I separated the direction of each of two captures which gave me 4 capture files, video received, video transmitted, interactive data received and interactive data transmitted.

Bandwidth

Received Transmitted Ratio
Video 193.2 MB 7.0 MB 0.036
Interactive 0.59 MB 0.58 MB 0.98

Looking at the chart above, the video watching has a much larger amount of data received than transmitted compared to the interactive session where a similar amount of data is transmitted and received.  Analysis of most video streaming and flows where downloading is occurring will yield a similar results.  The ratio of received to transmitted data will be high.  Interactive sessions tend to have a more balanced ratio of transmitted to received data compared to a video session.  This of course has dependencies on what the user is doing in the interactive session, but typically this has been the case in my experience.

Inter-packet timing

Another interesting metric is the time difference or delta between two packets.  Watching a video or listening to music, the delta between two packets tends to be small in comparison to an interactive type of session.  There are a few reason for this.  Since the video is being viewed, it is important to ensure that the data arrives in a timely manner so as to not have the video ‘freeze’ while being watched.   Some software attempts to write the video data to disk in advance of viewing to help mitigate this problem, but that leaves an exposure where an savvy individual can obtain a copy of the video by simply making a copy of the temporary file.  As a result, newer software tends to attempt to keep the data in memory and not write it to disk.  The result is the need to ensure a smooth delivery of data, minimizing delay between packets (known as Jitter).

Received (seconds)
Transmitted (seconds)
Maximum Mean Std Dev.

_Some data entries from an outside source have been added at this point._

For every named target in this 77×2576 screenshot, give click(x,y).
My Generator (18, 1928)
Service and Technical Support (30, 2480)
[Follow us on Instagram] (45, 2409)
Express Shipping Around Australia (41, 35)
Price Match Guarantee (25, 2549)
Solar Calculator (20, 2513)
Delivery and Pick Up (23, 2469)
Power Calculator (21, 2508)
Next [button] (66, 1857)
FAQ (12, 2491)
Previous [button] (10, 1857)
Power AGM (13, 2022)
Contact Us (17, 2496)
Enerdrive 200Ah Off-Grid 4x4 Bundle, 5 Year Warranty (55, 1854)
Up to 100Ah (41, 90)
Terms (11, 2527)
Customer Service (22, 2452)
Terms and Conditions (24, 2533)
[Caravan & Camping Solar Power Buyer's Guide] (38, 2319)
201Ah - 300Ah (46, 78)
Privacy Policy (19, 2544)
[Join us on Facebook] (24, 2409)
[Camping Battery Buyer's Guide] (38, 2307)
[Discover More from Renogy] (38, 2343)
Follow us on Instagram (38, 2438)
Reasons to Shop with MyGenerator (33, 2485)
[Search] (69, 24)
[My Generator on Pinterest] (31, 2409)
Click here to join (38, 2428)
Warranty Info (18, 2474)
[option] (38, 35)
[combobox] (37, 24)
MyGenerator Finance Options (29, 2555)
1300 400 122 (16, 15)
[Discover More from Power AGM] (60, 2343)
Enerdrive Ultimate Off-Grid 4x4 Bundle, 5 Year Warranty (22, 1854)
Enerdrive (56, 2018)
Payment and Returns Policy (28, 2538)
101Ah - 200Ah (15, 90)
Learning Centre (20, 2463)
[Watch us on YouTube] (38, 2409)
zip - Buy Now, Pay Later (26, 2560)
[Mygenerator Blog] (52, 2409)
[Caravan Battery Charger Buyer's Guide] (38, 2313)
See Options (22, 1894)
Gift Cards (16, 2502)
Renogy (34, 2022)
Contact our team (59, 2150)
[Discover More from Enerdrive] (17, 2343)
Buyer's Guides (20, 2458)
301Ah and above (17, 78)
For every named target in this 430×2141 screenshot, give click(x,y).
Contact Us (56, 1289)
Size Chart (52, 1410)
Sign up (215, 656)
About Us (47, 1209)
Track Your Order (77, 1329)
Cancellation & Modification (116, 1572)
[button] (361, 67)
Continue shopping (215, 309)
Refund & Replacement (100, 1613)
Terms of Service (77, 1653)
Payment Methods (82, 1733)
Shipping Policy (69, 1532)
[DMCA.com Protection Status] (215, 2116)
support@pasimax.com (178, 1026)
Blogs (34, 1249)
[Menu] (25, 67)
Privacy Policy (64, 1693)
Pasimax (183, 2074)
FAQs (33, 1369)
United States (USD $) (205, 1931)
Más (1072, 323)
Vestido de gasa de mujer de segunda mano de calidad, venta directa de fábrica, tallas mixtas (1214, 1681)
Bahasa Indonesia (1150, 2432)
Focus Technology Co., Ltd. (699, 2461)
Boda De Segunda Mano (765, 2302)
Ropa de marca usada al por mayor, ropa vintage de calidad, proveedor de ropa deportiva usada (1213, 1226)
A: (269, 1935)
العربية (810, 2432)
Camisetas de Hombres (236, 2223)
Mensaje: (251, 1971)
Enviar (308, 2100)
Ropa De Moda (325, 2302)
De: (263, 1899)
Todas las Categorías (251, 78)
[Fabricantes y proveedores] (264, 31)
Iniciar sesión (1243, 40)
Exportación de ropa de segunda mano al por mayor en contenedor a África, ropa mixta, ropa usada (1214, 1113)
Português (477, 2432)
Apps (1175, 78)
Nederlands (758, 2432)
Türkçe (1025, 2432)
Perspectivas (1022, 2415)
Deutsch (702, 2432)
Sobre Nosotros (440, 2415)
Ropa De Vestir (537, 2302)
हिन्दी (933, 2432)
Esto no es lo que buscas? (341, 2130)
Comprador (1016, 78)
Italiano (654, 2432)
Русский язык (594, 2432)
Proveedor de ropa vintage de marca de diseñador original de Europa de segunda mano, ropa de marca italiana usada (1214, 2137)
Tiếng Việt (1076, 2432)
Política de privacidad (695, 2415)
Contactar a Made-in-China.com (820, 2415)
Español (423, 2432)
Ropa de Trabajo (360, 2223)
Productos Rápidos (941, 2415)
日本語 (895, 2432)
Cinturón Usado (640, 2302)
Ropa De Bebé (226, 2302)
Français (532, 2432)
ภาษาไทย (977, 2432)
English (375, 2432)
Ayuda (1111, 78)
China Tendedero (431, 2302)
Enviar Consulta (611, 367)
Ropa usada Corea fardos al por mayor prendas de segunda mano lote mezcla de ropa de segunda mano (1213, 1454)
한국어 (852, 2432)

Maximum Mean Std Dev.
Video 3.065 0.021 0.094 3.051 0.014 0.076
Interactive 4028.555 3.568 88.736 4028.544 2.162 69.137

I wrote a simple python script which will take as input a capture file, calculates the inter-packet timing for each pair of packets and then outputs among other information, the results you see in the table above.  The Maximum field is the largest time between packets, the mean is the average time between packets, and the standard deviation is a measure of how ‘different’ the inter packet times are from the ‘normal’.  For those that don’t know or wish to have a refresher in standard deviation, here is a good place to start. However, most languages and spreadsheets have functions to calculate this for you if you do not wish to learn the math.  In simple terms and using our specific example, if all the packets had the exact same time between them then the standard deviation would be 0.  The greater the difference in timing between packets, the greater the standard deviation will be.

Notice that the standard deviation is much higher for the interactive session then the video session.  Sessions that stream data, tend to have a low standard deviation for inter-packet timing.  If you think about it this makes sense, as an interactive session you can walk away from the computer, or the program could be waiting for input from the user so data transmission will fluctuate more.

Bandwidth, inter-packet timing, and methods such as standard deviation and mean are just a few things that can be used to narrow down what a particular subjects activities might be.  In corporate or law enforcement investigations, profiling network behaviour can be a useful tool to determine if you need to spend more time on the investigation or if you have the right target.  Using our example above,  suppose a corporation wants to determine which employees are watching streaming videos.  A scan of the network data reveals an individual who has encrypted sessions, but these sessions show a transmit / receive ratio that is in line with typical interactive sessions and not video sessions.  Also, the standard deviation of the inter-packet timing is higher for these sessions, then you can rule them out as an individual of interest immediately.  This has the advantage of focusing your investigation, not encroaching on privacy issues unnecessarily,  and saves time by allowing you to focus on the users that have network sessions with characteristics that fit the behaviour you are looking for.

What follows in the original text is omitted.